And, recording with a very early Beta version of ProTools probably didn't help the thing, shrill sound of the SIP album. I can't imagine it was a "high rez" situation; ProTools probably didn't the capability in 1991/92 to record at 24-bit, 88.1, etc.

I'm not intending this to be personal, but this notion of blaming early versions of ProTools is something I went into pretty deep detail about in previous discussions, and it might be worth revisiting some of those before hanging the blame on a DAW/sequencing/recording software.

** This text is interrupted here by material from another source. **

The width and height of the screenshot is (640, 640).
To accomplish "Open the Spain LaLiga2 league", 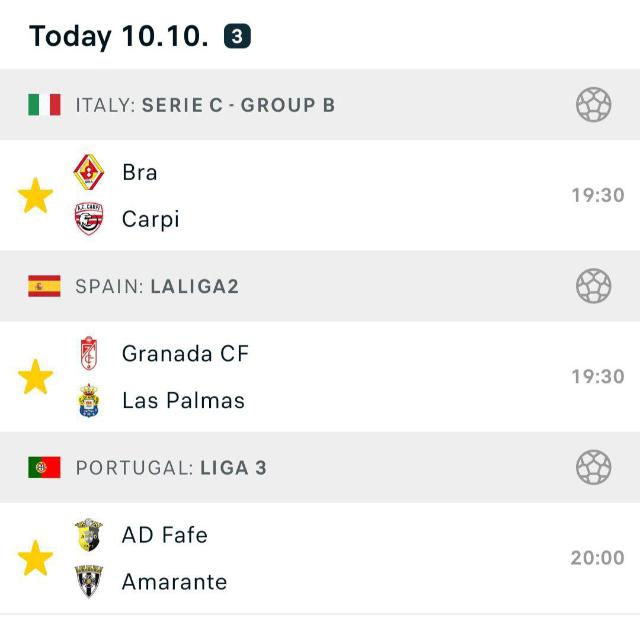I will point(157,286).
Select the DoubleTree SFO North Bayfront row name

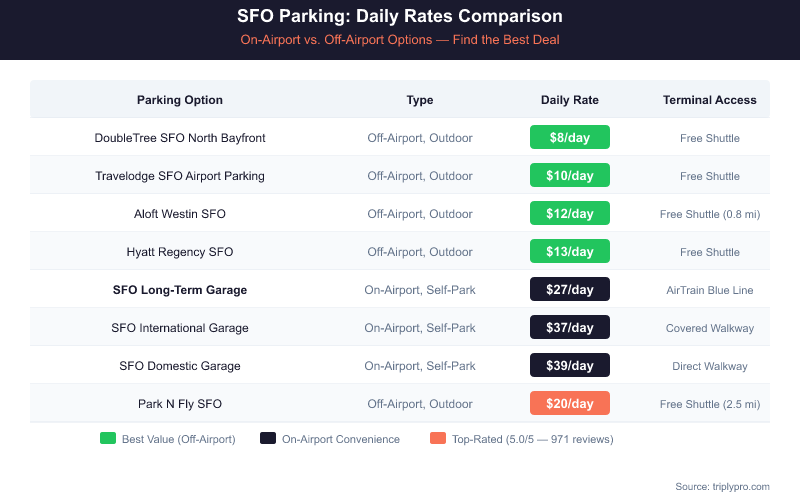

To sum up - When Matthew Sweet's "Girlfriend" album came out, with songs like the title cut and "Divine Intervention", a lot of musicians including those in my small circle at Berklee were loving the pure, analog, throwback, "Revolver" sonic qualities that Sweet had captured on the album. "Finally!" we were saying, "someone gets it!". Some of us with pretty strong views on the lack of those pure analog sonic qualities on the radio, MTV, and most albums of the time were over the moon when we heard guitar tracks, bass tracks, and drum sounds which sounded closer to "She Said She Said" than Skid Row or Poison.

Then we come to find out later that Sweet recorded "Girlfriend" using an even earlier version of ProTools than was used on Summer In Paradise. Yet the results were lightyears apart, sonically.

So while those early ProTools versions were wonky, and took a ton of time to load and process even the most basic moves during a session...It wasn't to blame for the overall sonic sheen of the music, especially when others were using earlier, more wonky versions and getting great sounds from it. And others after SIP used similar early versions and also got better sounds.

Was it to blame in part? Maybe. But at the same time, it wasn't. Words of wisdom: "You can't turn chicken sh*t into chicken salad".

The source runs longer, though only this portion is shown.